Statement from Muscular Dystrophy Association:
MDA Condemns Continuing Insurance Coverage Denials of FDA-Approved Neuromuscular Disease Treatments
August 31, 2023

Health insurers continue to deny coverage of FDA-approved therapies for neuromuscular diseases, and the problem only appears to be growing. In March, we noted that insurers were denying coverage of FDA-approved therapies for those with neuromuscular diseases at an unreasonable and harmful rate. Unfortunately, in the ensuing five months, it has only gotten worse. With so few FDA-approved therapies available for those living with neuromuscular diseases, every insurance denial means more time spent finding new ways to access care. Many neuromuscular diseases are progressive, and while an approved therapy may slow or stop a patient’s progression, no therapy can reverse what a patient has lost while waiting for appropriate care. 

The access barriers continue to grow. Most recently, draft plans published by Blue Cross Blue Shield plans in several states would deny coverage of the ALS drug Qalsody, stating that it is not “medically necessary”. Additionally, a boy with Duchenne muscular dystrophy was denied coverage for the newly approved gene therapy Elevidys by a Blue Cross Blue Shield insurer (Highmark). After being denied access to Elevidys at every turn, the family was left with the impossible choice of paying the high cost of the drug themselves or not receiving the life-changing therapy. Fortunately, an online petition that garnered 35,000 signatures and action by patient advocacy groups convinced Highmark to reverse its decision, but it should not take 35,000 voices and a campaign for our community to access life-changing therapies. 

These latest examples join similar barriers to access, such as those for Relyvrio for ALS, Spinraza, Zolgenzma, and Evrysdi for spinal muscular atrophy (SMA), and Elevydis, Emflaza, and exon skipping therapies for Duchenne muscular dystrophy. Anytime access to an FDA-approved treatment for our community is threatened, MDA stands staunchly opposed to such proposals and urges each insurance provider to reconsider their approach. 

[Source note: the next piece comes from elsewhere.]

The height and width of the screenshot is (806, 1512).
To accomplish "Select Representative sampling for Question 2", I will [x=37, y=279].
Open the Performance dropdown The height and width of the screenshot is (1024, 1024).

Despite the fact that issues of access to approved therapies persist, MDA has been hard at work advocating for better access to care, and genuine progress has been made. As we noted in our March statement, Pharmacy Benefit Managers pose a problem for patients both in terms of pricing and coverage due to a lack of transparency. With our partners, we urged Congress to take action, and they have taken up several measures to address these issues. Similarly, we noted how Quality Adjusted Life Years are a harmful metric in the evaluation of treatments and have advocated for legislation that would ban their use in all federally funded healthcare programs. These reforms passed the House Energy and Commerce Committee this Spring and await a vote from the full House of Representatives.

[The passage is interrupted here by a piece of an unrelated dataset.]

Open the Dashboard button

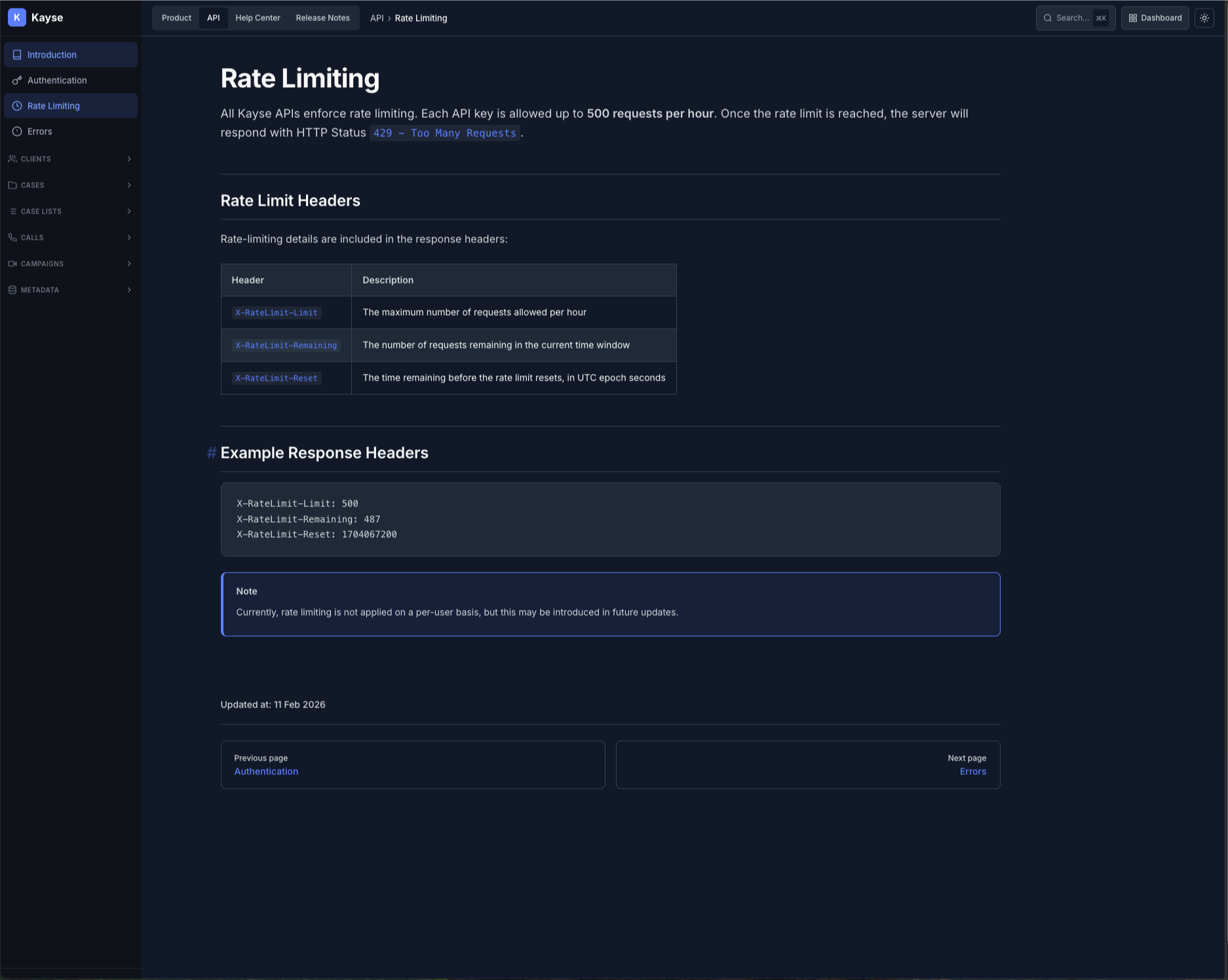tap(1155, 18)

Additionally, MDA and our partners have advocated for the protection of Medicaid from harmful cuts, the continuation of low-income subsidies for marketplace plans, the limitation of prior authorization (thus ensuring timely access to care), including patient voices during Medicare Part D redesign, better consideration of those with rare diseases when Medicare makes coverage decisions, and we will soon weigh in on a proposal to limit junk health plans to ensure that people can purchase health insurance that actually meet their needs.

Finally, MDA is also actively engaged in efforts to improve access to care outside of public policy. We recently launched the MDA Gene Therapy Support Network with GTx Support Specialists ready to assist the community in navigating access to gene therapies, are co-funding research at Tufts University Medical Center to gain a clearer picture of barriers to accessing FDA-approved therapies, and are funding Cure Rare Disease to develop innovative proposals for coverage of n-of-1, bespoke gene therapies.

These actions and many more represent our commitment to ensuring access to all FDA-approved therapies and we will continue to fight for access for the neuromuscular disease community.